Playing by the rules is working out just fine for David Tamberrino.

The Maryland faceoff specialist, who had lost more than half of his career draws entering the season, has blossomed into one of the Terrapins’ most effective players with the help of a rule change.

In past seasons, faceoff men were permitted to be right next to the ball before the start of play, giving an edge to physical players and those who could anticipate the referee’s whistle. This year, players must stay on their respective side of the midfield line ” seemingly a small change, but one that clearly has aided those who rely on speed and technique over brawn.

“I think the rule change helps me out more because I’m pretty quick on the ball,” said Tamberrino, a junior whose No.4 Terps (4-2) play host to No.17 North Carolina (2-4) today at Byrd Stadium. “If it’s a little cleaner, I can get a better grasp and can get on the ball.

“I kind of struggle with that because it hurts my move and I can’t do a good job against guys that are close to the ball. It’s just that. The more legal the faceoffs are, the better chance I have.”

Tamberrino began the year splitting time with sophomore Thomas Alford, but he has won 54 of his 83 faceoffs (65.1 percent) to earn the majority of the Terps’ attempts. He has captured at least half of his attempts in each of the Terps’ first six games, including a 14-for-18 masterpiece in last week’s 16-10 rout of Maryland-Baltimore County.

With the help of sophomores Ryan Clarke and Jimmy Borell on the wings, Tamberrino has helped turn the Terps’ faceoff unit from what even he described as “a question mark” into a budding strength.

“We put in a lot of work in the offseason,” Tamberrino said. “We work more in practice now with the wing guys, so we have a relationship with them. Last year, we didn’t really work on it in practice at all and this year, we’re getting together with the wing guys.”

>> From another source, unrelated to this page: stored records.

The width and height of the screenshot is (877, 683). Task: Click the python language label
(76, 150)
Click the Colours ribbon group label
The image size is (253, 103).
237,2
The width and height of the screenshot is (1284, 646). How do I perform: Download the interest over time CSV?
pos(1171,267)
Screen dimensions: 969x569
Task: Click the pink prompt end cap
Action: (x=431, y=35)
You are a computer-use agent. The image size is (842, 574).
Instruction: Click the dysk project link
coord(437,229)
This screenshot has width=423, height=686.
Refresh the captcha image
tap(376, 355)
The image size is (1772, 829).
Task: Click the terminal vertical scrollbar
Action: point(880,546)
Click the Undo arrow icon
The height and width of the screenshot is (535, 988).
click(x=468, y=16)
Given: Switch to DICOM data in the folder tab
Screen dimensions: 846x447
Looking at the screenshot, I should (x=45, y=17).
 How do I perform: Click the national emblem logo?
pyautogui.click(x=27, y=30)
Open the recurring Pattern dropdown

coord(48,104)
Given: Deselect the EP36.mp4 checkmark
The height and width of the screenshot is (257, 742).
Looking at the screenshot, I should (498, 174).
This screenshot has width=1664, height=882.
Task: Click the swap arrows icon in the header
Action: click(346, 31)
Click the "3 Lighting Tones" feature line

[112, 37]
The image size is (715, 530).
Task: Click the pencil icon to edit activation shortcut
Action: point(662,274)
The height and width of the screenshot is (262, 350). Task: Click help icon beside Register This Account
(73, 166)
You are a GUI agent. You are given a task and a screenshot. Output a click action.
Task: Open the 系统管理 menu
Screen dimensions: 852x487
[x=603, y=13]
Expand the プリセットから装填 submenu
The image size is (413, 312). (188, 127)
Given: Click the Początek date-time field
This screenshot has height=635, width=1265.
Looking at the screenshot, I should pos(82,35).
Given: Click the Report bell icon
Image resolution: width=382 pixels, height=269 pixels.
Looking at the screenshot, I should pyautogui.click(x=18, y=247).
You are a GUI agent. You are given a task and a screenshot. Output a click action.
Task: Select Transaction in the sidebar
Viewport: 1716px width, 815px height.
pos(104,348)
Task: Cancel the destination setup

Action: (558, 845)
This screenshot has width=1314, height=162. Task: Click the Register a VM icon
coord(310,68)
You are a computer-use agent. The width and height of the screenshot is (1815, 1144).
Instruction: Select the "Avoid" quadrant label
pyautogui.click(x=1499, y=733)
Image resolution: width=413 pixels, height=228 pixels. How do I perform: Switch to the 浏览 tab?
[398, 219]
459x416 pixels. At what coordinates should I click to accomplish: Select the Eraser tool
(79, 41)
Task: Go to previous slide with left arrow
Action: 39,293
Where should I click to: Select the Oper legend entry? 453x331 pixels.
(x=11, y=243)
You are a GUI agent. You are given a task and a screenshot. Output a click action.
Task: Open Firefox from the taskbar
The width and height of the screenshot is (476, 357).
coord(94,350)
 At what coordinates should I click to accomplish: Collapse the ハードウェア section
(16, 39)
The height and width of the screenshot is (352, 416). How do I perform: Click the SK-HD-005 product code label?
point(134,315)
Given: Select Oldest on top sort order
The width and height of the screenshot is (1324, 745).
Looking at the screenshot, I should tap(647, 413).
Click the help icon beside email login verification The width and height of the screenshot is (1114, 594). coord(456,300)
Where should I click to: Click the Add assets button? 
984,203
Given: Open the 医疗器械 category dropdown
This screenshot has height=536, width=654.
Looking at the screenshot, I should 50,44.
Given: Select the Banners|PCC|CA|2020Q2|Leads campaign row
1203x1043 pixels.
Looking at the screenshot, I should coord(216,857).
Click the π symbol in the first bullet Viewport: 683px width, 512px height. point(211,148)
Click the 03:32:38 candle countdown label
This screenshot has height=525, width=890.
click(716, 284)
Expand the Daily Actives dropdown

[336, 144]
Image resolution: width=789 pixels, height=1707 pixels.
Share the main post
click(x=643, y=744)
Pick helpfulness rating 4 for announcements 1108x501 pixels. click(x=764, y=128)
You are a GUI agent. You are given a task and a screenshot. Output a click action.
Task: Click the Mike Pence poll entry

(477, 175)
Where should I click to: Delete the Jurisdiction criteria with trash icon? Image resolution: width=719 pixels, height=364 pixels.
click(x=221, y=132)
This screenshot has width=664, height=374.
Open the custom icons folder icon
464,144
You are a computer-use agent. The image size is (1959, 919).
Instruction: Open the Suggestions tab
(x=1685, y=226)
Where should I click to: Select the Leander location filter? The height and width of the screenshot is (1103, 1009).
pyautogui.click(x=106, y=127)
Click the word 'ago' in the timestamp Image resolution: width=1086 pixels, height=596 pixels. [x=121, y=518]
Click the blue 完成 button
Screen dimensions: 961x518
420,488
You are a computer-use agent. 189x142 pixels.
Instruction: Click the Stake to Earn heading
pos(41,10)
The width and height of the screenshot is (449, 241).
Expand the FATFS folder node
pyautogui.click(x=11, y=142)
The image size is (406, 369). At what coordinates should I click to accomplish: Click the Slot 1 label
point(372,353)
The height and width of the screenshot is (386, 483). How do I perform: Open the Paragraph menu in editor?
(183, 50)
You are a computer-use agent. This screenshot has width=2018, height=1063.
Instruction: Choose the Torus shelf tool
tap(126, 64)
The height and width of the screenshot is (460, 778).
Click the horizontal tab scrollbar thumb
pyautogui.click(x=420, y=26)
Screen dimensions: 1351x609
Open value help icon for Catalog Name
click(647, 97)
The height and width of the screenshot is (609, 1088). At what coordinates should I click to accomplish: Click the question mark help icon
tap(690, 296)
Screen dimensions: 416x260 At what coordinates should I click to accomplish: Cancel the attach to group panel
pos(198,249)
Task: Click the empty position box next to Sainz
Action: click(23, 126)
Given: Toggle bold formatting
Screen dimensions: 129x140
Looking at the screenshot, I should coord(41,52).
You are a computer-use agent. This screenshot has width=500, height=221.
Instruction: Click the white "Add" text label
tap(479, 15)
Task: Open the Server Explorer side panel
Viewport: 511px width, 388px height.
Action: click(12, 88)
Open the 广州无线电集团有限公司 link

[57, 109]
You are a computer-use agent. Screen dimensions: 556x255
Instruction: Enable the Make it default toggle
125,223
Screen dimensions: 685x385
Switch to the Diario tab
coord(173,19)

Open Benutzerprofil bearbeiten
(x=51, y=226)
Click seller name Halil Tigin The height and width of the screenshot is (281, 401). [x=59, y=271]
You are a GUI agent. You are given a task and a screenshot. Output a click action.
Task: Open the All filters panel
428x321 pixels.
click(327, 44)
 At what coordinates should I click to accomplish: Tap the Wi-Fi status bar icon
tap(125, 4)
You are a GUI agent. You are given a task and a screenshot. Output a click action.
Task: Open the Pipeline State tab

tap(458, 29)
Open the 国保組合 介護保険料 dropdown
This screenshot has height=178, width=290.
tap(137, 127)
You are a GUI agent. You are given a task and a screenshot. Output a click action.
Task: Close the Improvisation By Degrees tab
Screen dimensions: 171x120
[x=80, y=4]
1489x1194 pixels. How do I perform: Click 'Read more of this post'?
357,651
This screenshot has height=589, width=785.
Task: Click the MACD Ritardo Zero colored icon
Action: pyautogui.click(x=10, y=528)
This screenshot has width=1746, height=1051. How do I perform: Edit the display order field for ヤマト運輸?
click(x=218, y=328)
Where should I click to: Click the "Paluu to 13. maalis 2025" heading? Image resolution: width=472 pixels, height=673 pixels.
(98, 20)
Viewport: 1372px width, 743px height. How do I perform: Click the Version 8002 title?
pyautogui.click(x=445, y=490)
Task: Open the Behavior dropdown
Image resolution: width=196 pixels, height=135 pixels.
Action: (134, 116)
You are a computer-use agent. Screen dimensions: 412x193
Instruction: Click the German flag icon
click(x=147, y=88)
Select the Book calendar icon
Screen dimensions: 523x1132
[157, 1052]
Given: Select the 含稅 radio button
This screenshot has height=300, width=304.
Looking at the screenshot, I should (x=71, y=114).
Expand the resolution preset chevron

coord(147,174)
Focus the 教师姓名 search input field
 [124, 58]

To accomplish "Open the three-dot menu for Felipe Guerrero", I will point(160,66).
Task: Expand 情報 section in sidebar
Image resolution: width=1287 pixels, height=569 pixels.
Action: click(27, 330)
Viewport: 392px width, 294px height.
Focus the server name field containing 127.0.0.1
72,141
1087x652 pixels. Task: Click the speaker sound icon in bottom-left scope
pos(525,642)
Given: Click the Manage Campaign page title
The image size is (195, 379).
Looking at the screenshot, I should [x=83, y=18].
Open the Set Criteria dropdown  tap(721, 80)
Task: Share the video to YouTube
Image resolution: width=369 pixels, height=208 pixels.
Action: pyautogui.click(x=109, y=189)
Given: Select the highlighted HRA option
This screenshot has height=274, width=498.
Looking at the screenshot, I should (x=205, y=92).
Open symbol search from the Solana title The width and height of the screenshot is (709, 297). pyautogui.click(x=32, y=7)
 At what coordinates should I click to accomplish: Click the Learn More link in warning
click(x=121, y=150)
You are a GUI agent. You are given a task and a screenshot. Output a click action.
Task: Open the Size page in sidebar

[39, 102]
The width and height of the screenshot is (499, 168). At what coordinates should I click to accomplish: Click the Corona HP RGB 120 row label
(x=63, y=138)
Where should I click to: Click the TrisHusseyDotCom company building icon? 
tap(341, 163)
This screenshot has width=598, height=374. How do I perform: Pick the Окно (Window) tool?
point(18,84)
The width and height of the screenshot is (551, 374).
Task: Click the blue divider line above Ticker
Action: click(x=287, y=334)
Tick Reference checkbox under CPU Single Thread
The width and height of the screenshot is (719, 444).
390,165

Tamberrino’s development has been a pleasant development for the Terps, who have had their share of faceoff woes in recent years. Maryland won less than 47 percent of its draws in both 2003 and 2004, and its primary faceoff man has won more than 52 percent of his attempts only once in the last five years (Brian Carroll in 2002).

“It’s a big difference to a team ” your turnovers don’t mean as much,” Maryland coach Dave Cottle said. “I think Dave put a lot of time and effort into it. I think Dave studies the game, he studies his opponent and he’s prepared. He’s really taken that step that you hope a player would take.”